Leider sollen die Dämpfungselemente bereits beim ersten Ein- bzw Ausfedern wirken, und das schaffen die verwendeten Materialien nicht. Sie müßten dann so weich sein, daß Sie konstruktiv nicht verwendbar sind. Die bei Bögen verwendeten Gummielemente kommen aus dem normalen Maschinenbau und sind daher hochwirksam erst bei Frequenzen ab ca 200 Hz. Der Muskeltremor liegt aber eine Größenordnung niedriger bei 5- 20 Hz und ist keine Schwingung im eigentlichen Sinne, sondern mit dem Begriff “Rauschen im niederfrequenten Bereich” besser beschrieben. Die üblichen Gummielemente sind daher für diesen Zweck unbrauchbar.

Welche Dämpfungselemente kann man benutzen, um dieses niederfrequentes weißes Rauschen zu dämpfen? Erdbebenstöße liegen in diesem Bereich und die Konstruktionen, die sich Bauingenieure ausgedacht haben, sind verblüffend wirksam. Hydraulische Dämpfungen, wie Sie auch im Hoch- und Fahrzeugbau als Schwingungsdämpfer verwendet werden, können ohne Probleme jedes System abgestimmt werden. Sie haben nur den Nachteil, daß Sie nur in einer Achse wirken, und gute Konstruktionen einen hohen konstruktiven Aufwand erfordern. Bei Schützenbögen treten Beschleunigungen bis zum 700fachen der Erdbeschleunigung auf. Da ist schon manche billige (billig ist hier nicht auf den Preis bezogen!) Konstruktion in die Knie gegangen.

Bei Hochhäusern in Erdbebengebieten werden Swimmingpools oder Wassertanks in den obersten Stockwerken fest mit der tragenden Konstruktion verankert. Flüssigkeit soll die durch Erdbebenstöße eingekoppelten Schwingungen dämpfen, d.h. die Bewegungsenergie in Wärme umwandeln. Hier ist die gleiche Problemlösung wie beim Bogen: niederfrequent, sofortige Wirkung, richtungsunabhängig. Der Nachteil ist, daß Wasser nur eine geringe Dichte hat. Dies spielt bei Hochhäusern nicht so eine große Rolle, aber ein großer Behälter am Stabi sieht nicht besonders schick aus.

Verschiedene Hersteller bieten Stabilisatoren mit Quecksilberfüllung an. Technisch richtig, aber flüssiges Quecksilber ist hochgiftig. Das heißt, das Risiko einer Undichtigkeit ist den Vorteil nicht wert. Außerdem wäre eine höhere innere Dämpfung als sie Wasser oder Quecksilber hat, d.h. eine höhere innere Reibung wünschenswert (Öle sind noch leichter als Wasser).

So kommen wir zu Spezialpulvern. Als Erstes bietet sich Sand feiner Körnung an (leider niedrige Dichte). Der nächste Schritt führt zu Granulaten mit höherer Dichte, um Dämpfungswirkung bei annehmbaren Außenabmessungen zu haben. Der Autor verwendet ein Stabilisationssystem mit einer Füllung aus Schwermetallpulver (im Extrem könnte man Goldstaub nehmen). Die Wirkung ist gut, steht aber in keinem Verhältnis zum Preis.

Datensätze –
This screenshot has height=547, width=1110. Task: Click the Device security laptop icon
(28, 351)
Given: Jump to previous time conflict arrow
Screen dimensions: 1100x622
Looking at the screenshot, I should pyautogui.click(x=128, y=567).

* * *

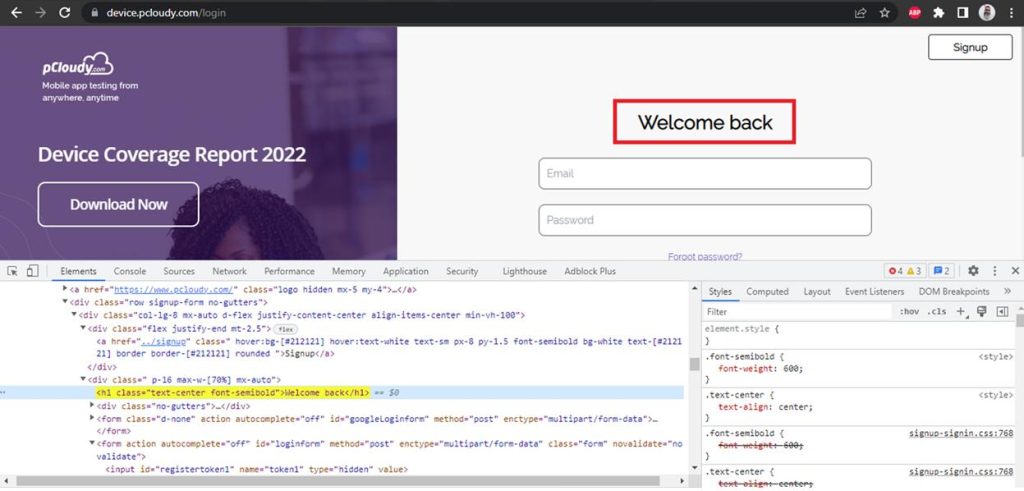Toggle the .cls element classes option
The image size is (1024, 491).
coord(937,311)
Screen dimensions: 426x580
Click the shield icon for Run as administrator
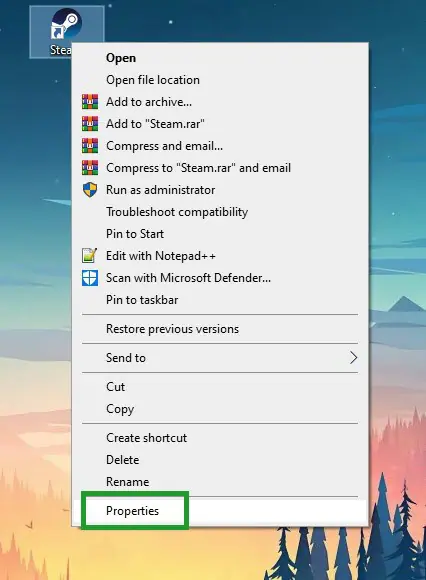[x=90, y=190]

---

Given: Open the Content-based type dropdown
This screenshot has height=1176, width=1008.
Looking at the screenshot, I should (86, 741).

Die Aufgaben –
[a] Warum taugen die üblichen Gummielemente laut dem Text über die Dämpfung von Bögen nicht dazu, das Muskelzittern abzufangen? Antworte in ein bis drei Sätzen.
[b] Gib aus dem Text über die Dämpfung von Bögen das Stück wörtlich wieder, das mit den Worten beginnt, die „Bei Hochhäusern in“ enthalten, und mit „besonders schick aus.“ endet.
[c] Führe den Text über die Dämpfung von Bögen nach seinem letzten Satz weiter.

Die Antworten –
[a] Die Gummielemente stammen aus dem normalen Maschinenbau und wirken erst ab etwa 200 Hz richtig gut. Das Muskelzittern liegt aber viel tiefer, bei 5 bis 20 Hz. Deshalb sind diese Elemente dafür nicht zu gebrauchen.

[b]
Bei Hochhäusern in Erdbebengebieten werden Swimmingpools oder Wassertanks in den obersten Stockwerken fest mit der tragenden Konstruktion verankert. Flüssigkeit soll die durch Erdbebenstöße eingekoppelten Schwingungen dämpfen, d.h. die Bewegungsenergie in Wärme umwandeln. Hier ist die gleiche Problemlösung wie beim Bogen: niederfrequent, sofortige Wirkung, richtungsunabhängig. Der Nachteil ist, daß Wasser nur eine geringe Dichte hat. Dies spielt bei Hochhäusern nicht so eine große Rolle, aber ein großer Behälter am Stabi sieht nicht besonders schick aus.

[c]
Über diesen, ohne Zweifel sehr wichtigen Teil des Schußvorganges wird normalerweise kein Wort verloren. Die einzige gute Beschreibung wurde im offiziellen Trainermanual der GNAS (Grand National Archery Society) von England gefunden. Als Zusammenfassung kann gesagt werden, daß außer Stabilisatoren mit Sand und Schwermetallfüllungen kein System hier Vorteile bringt. Im Gegenteil: bei allen mit Elastomeren ausgerüsteten Systemen ist ein Aufschaukeln der Schwingungen bei zu langem Halten zu beobachten. Daß Spitzenschützen diese Systeme trotzdem verwenden und keine Nachteile dadurch erlangen, liegt daran, daß ihre Haltezeiten deutlich kürzer als die der Normalschützen sind, und durch professionelles Training ein Muskeltremor entweder vermieden oder minimiert wird.

Schußvorgang (Pfeil hat Kontakt mit der Sehne)

Dieser Zeitabschnitt, der entscheidend für das Treffen ist, kann vom Schützen nicht beeinflußt werden. Die Zeitdauer, während der Pfeil Kontakt mit dem Bogen hat und auf seine Abgangsgeschwindigkeit beschleunigt wird, beträgt bei einem Schützenbogen ca 13ms.

Bild 2 verdeutlicht die dabei wirkenden Kräfte und Momente.

Aus der den Pfeil beschleunigenden Kraft und der auf den Bogenarm wirkenden Gegenkraft bildet sich ein Moment, das den Bogen in die angegebene Richtung dreht. Dem wirkt das durch die Masse und durch die Massenverteilung gegebene Trägheitsmoment entgegen.

Aus dem Trägheitsmoment und dem einwirkenden Moment bildet sich (genau wie im linearen Fall aus Masse und einwirkender Kraft eine Beschleunigung resultiert), eine Winkelbeschleunigung, die dem System Bogen eine Winkelgeschwindigkeit um seine Drehachse gibt.

Diese Drehgeschwindigkeit bestimmt mit dem durch die Visierung gegebenen Anfangswert den Abgangswinkel des Pfeiles in der Elevation. Es ist sofort ersichtlich, daß durch eine Änderung der Handhaltung der Hebel zwischen dem Kräftepaar geändert wird, und so eine Änderung der Winkelgeschwindigkeit des System, die wiederum eine Höhenstreuung erzeugt. Eine hohe Stabilisation (hohes Trägheitsmoment) wird diese ungünstige Auswirkung dadurch verringern, daß das hohe Trägheitsmoment eine kleinere Winkelbeschleunigung und somit eine kleinere Drehgeschwindigkeit zulässt.

Das heißt, ein Stabilisationssystem, dass ein hohes Trägheitsmoment erzeugt, ist grundsätzlich gut.

Nach dem Schuß (Pfeil hat die Sehne gerade verlassen)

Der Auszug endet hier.